On Dec 7, 2011, at 6:27 PM, Guy Harris wrote:

> End users don't use APIs, they use applications that use APIs.  Programmers use APIs.

Sorry about lose wording. From http://pubs.opengroup.org/onlinepubs/9699919799/ ,
"If %Z is being scanned, then getdate() shall initialize the broken-down time to be the
current time in the scanned timezone."
>From my mail "December 7, 2011 6:27:27 PM EST".
>From same publication, strftime(), conversion specifier Z, "Replaced by the timezone name
or abbreviation, or by no bytes if no timezone information exists."
The publication does not specify %Z for strptime(), however Lunix "%Z The timezone name."
Now strptime() should be able to parse a formatted string, so if strftime() formats a string, it
would be "expected" to handle "Replaced by the timezone name or abbreviation, or by no bytes
if no timezone information exists."
I belong to the Eastern time zone, which can be represented be the abbreviations EST/EDT depending
on the time of year. And a little history, I was shocked when I first used the database and it incorrectly
did my time zone with no dst, I used EST. Of course it worked after remembering that EST5EDT was
the way I use to do it on the old 8086/8088 (could of been the 286?) machines. Then I found certain towns
had different times, and joined different time zones at certain dates, or elected even not to be a part of the
time zone, yet still used the time zones abbreviation. So now after about 30 years ......

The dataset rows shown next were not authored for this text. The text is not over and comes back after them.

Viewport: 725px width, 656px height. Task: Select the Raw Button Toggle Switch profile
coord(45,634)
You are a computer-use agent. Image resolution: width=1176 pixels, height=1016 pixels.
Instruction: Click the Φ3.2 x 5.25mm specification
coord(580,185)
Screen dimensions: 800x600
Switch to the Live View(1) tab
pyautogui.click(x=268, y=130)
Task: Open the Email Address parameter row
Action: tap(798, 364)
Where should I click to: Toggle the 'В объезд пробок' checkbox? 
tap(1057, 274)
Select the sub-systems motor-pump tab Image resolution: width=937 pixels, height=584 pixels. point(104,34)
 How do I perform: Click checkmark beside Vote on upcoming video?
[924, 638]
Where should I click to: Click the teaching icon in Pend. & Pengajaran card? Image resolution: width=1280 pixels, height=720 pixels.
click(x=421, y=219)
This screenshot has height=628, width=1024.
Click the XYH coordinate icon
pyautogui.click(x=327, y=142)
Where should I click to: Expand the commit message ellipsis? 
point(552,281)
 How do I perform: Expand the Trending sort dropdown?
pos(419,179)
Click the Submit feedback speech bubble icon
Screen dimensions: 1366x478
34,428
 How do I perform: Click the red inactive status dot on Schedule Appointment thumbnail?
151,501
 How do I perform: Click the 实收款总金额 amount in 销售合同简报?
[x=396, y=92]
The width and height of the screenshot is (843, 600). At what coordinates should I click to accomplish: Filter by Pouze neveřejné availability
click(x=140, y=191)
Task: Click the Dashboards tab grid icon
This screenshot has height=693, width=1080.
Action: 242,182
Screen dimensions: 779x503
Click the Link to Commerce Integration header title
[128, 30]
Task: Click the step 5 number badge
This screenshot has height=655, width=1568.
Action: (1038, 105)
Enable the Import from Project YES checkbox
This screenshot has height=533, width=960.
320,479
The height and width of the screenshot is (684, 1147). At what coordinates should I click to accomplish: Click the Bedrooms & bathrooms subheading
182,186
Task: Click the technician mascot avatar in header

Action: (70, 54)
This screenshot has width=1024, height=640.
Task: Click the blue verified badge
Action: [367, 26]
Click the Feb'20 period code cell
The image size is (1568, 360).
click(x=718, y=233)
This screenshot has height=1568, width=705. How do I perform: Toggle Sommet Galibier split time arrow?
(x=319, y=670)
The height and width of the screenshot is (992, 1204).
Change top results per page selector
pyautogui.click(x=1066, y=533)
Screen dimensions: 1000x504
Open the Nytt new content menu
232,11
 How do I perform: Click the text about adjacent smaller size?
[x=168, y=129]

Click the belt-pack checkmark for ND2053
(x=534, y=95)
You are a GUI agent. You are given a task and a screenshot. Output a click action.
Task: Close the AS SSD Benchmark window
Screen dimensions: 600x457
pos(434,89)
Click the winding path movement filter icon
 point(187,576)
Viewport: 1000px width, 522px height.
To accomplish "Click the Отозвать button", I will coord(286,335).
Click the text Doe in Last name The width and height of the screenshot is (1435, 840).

>From what you wrote, it looks like something I saw from Perl. There you or even somebody's application
has the option to query further. Then you can accurately pinpoint an actual town or jurisdiction and
use an Olson location. I am not sure of what function Perl would use or your application would use
if you wished to translate a server in Japan sending a date string of "Maintenance will begin at 12:00 JST"
and desired to display it in a local time string. From all my work with the database there is no JST time
zone even though the Olson files of :Japan, :Asia/Tokyo state that those locales use the Japan time zone
which only uses JST abbreviation representation for Japan Standard Time zone with a UTC offset of +9.
How would one even start querying a user. Would you scan all the files? or search the internet of how to
interpret JST? Would you just use each file that started with "J" and ask "do you mean Jakarta Standard Time?"
or open each file looking for an abbreviation? What if your application shouldn't interact to convert to
local time display?

I have no idea how people want to design an application or want to use the database for there gain. I
do know what is well published and what research I have found. Several websites even publish the
abbreviations, some dictionaries have entries. Why shouldn't a function that deals with time not be
allowed to use a time zone as input, when it is well understood what the abbreviation stands for?
And why shouldn't a group of people that deal with time zone information not be the fore runners in
setting up a means of allowing programmers to present this to the public.

I am by no means trying to dictate how a person should use the database nor trying to limit a user's means
of displaying time. I had a problem using the database, found a solution, and opted to share what I discovered.
I had more questions, and this seem to sate my needs. And fortunately I have received a lot of great input
and questions to help me sure up what I need the database for. Hopefully you all might benefit as well?